Growing anxiety that quantitative easing (QE) on the other side of the Atlantic will begin to be tapered off from next month amid signs of economic recovery are haunting markets both in London and on Wall Street.
The FTSE 100 Index edged down 5.3 points to 6478 as it failed to recover any of its 100-point slump yesterday. Bourses in Germany and France were also subdued after losing ground in the previous session.
In New York, the Dow Jones Industrial Average closed 1.5% down last night.
Fears of an end to stimulus mean that encouraging economic data is being interpreted negatively by the markets, with good news sparking fears that the US Federal Reserve will accelerate the timetable for withdrawing QE.
Fixed income interest rates have risen to their highest levels since 2011, fuelling investor fears that this could act as a brake on the recent improvement in economic activity.

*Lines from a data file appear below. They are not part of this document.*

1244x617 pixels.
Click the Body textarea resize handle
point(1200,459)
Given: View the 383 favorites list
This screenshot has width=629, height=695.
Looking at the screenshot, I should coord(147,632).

Matt Basi, head of UK sales trading at CMC Markets UK, said: "After yesterday's sell-off in the wake of better than expected jobless claims data, we appear to be back in good news is bad news territory."
In London, some of the stocks which have suffered falls in recent days were consolidating in a calmer session for the market so far.

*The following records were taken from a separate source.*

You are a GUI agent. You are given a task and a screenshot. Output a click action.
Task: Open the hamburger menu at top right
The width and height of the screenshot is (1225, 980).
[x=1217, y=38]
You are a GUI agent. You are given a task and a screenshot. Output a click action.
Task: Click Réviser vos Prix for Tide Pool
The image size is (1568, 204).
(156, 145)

They included builders, whose shares have been hit by fears that details of the Bank of England's "forward guidance" policy unveiled last week on maintaining low interest rates may instead see them rise earlier than expected.
Persimmon, which is due to report results next week, pulled back from a recent share price decline with a rise of 40p to 1137p, while in the FTSE 250 Index, Barratt Developments was up 6.8p to 308p.
Bovis Homes climbed 33.8p 757.2p while Berkeley Group lifted 72.5p to 2158.5p.
William Hill was one of the biggest fallers in the top flight after the Treasury unveiled new proposals to ensure remote gambling operators with UK customers will pay gambling taxes from next year. Shares were down 6.2p to 420.4p.
Royal Bank of Scotland was also a big faller in the FTSE 100 after Investec cut the cut stock to sell, even though it admitted the bank was still on course for a sustainable recovery.
The basis of the downgrade, which left shares down 4.4p to 336.2p, reflected the broker's frustration at the pace of the turnaround.